Sometimes dealing with a problem begins with naming it. Grief, that’s what it is. Have compassion on yourself and others. This is hard.
Let St. Francis of Assisi’s timeless prayer soothe your soul today:
Lord, make me an instrument of your peace. Where there is hatred, let me bring love. Where there is offense, let me bring pardon. Where there is discord, let me bring union. Where there is error, let me bring truth. Where there is doubt, let me bring faith. Where there is despair, let me bring hope. Where there is darkness, let me bring your light. Where there is sadness, let me bring joy. O Master, let me not seek as much to be consoled as to console, to be understood as to understand, to be loved as to love, for it is in giving that one receives, it is in self-forgetting that one finds, it is in pardoning that one is pardoned, it is in dying that one is raised to eternal life
And, for a special soul-reviving treat, listen to Sarah McLachlan as she sings these precious words. Maybe listen a few times.

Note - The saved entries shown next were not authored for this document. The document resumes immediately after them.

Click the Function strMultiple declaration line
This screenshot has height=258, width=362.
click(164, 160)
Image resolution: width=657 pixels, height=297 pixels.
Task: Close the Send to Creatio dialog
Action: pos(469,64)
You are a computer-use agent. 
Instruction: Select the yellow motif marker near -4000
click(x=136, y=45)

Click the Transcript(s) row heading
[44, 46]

Enjoy this lovely version of Let There Be Peace On Earth by Vince Gill and his daughter. May these words, quotations, and pictures bring comfort to your soul.

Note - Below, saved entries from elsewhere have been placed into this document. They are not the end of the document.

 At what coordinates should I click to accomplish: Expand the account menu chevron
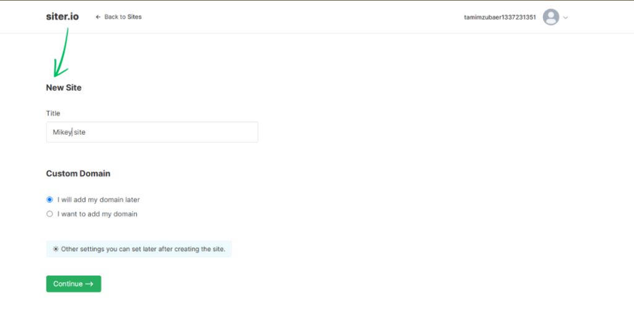[x=566, y=18]
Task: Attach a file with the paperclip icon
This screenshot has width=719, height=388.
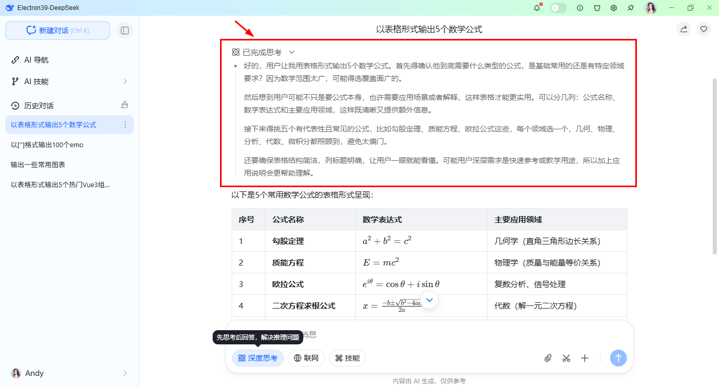Action: [x=547, y=358]
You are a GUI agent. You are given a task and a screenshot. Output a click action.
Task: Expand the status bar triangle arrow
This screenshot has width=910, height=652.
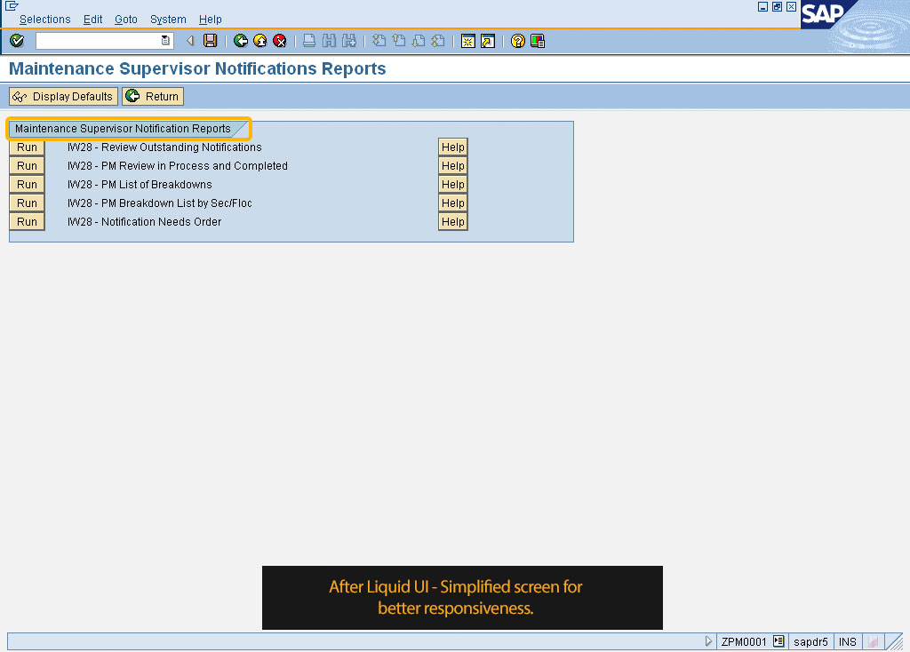[708, 641]
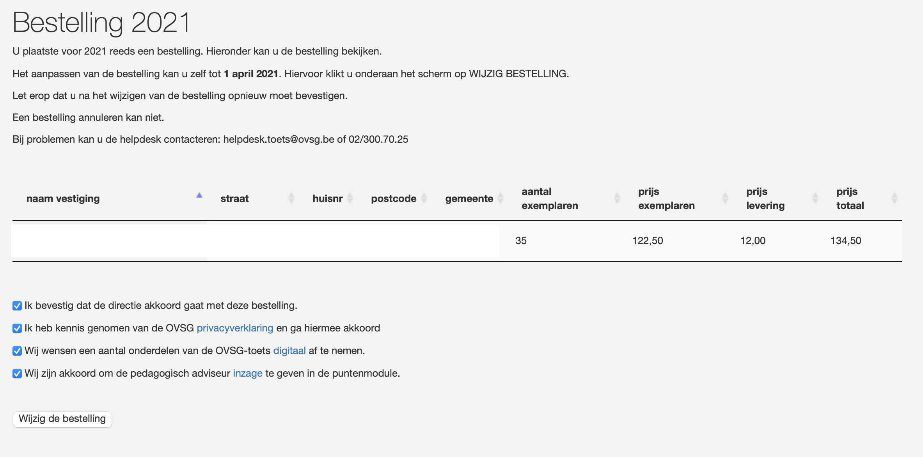The image size is (923, 457).
Task: Sort table by straat column arrows
Action: click(291, 198)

Amid a country-wide quarantine in Italy, a beautiful voice sings out into the empty streets, only to be joined by more voices, until their chorus warms the entire world. Enjoy this reminder that, even as we struggle. we belong to each other.
A Siena, città alla quale sono molto legato, si sta in casa ma si canta insieme come se si fosse per la strada. Mi sono commosso pic.twitter.com/IDPqNEj3h3
In every darkness, a bit of light will shine to light your way. It may be in the acts of kindness and generosity you see, in words of wisdom you remember and hold close to your heart, or memories of past struggles that you have gotten through to the other side. We draw strength and courage from each other, working together. That community will sustain us.
In his book, Healing the Divide, editor James Crews collects poem of kindness and compassion. Here is one by Danusha Laméris for you to carry with you today:
“I’ve been thinking about the way, when you walk down a crowded aisle, people pull in their legs to let you by. Or how strangers still say ‘bless you’ when someone sneezes, a leftover from the Bubonic plague. ‘Don’t die,’ we are saying. And sometimes, when you spill lemons from your grocery bag, someone else will help you pick them up. Mostly, we don’t want to harm each other. We want to be handed our cup of coffee hot, and to say thank you to the person handing it. To smile at them and for them to smile back. For the waitress to call us honey when she sets down the bowl of clam chowder, and for the driver in the red pick-up truck to let us pass. We have so little of each other, now. So far from tribe and fire. Only these brief moments of exchange. What if they are the true dwelling of the holy, these fleeting temples we make together when we say, ‘Here have my seat,’ ‘Go ahead—you first,’ ‘I like your hat.’”
We will get through this present darkness. Hold tight to the little kindnesses, savor them, and spread them where you can to light the way for those behind you.
For more, a reminder that we were made for times like these.
What do you think heaven looks like? Certainly, if we can see there, it is a place of great beauty and marvelous complexity where we marvel at God’s creation. If we can hear there, music that stirs the soul must be the score. And so on through our senses
But what if we are not corporeal in heaven and don’t have senses per se? What then? Perhaps it is a place of harmony, of communion, with everyone different but united in common purpose.
These are good things, yes? Appreciating beauty in God’s creation, enjoying music that stirs the soul, being so present in our bodies that we marvel at its systems? And, of course, communion, harmony, peace? These are good things.
Perhaps, today, we can take time to bring a bit of heaven to earth. Pause to admire the beauty around us, savor, marvel, be astonished. And then with our senses full and renewed, have courage to bring peace and harmony to our day.
Sometimes it’s easy to respond in love. People are kind; you’re kind in return. Someone is generous to you; you pay it forward to someone else.
But sometimes it isn’t easy at all. Sometimes it feels like the world is on fire, and everyone is rushing around thinking only of saving themselves. You feel vulnerable, exposed, in danger. You are on emotional high alert, alarms clanging. What then?
It is in these times, that any shows of love shine like light in darkness. Focusing on expressing your love gives the people you care about safe harbor. Focusing on being gentle with the people around you can calm the tide.
Consider the birds. They have so much to teach us. They sing; they fly; they soar. When the storm is over, they come out and sing, fly, and soar again. They vary dramatically from the tiny hummingbird to the great bald eagle, but they have so much in common. And, when we are quiet, they remind us to look up, to look to the future and the possibility that lies there. It turns out considering the birds is good for our well-being, keeping depression at bay.
Be still and notice the birds. Do you see the vulture with its huge wings soaring above you? Do you hear the hawk shriek? Do you see the crows tuck in their wings and dive to open them again and rise only after you gasp, worried?
Watch the little sparrows bathe in a puddle, delighting in the way the water splashes around them. Listen to them sing.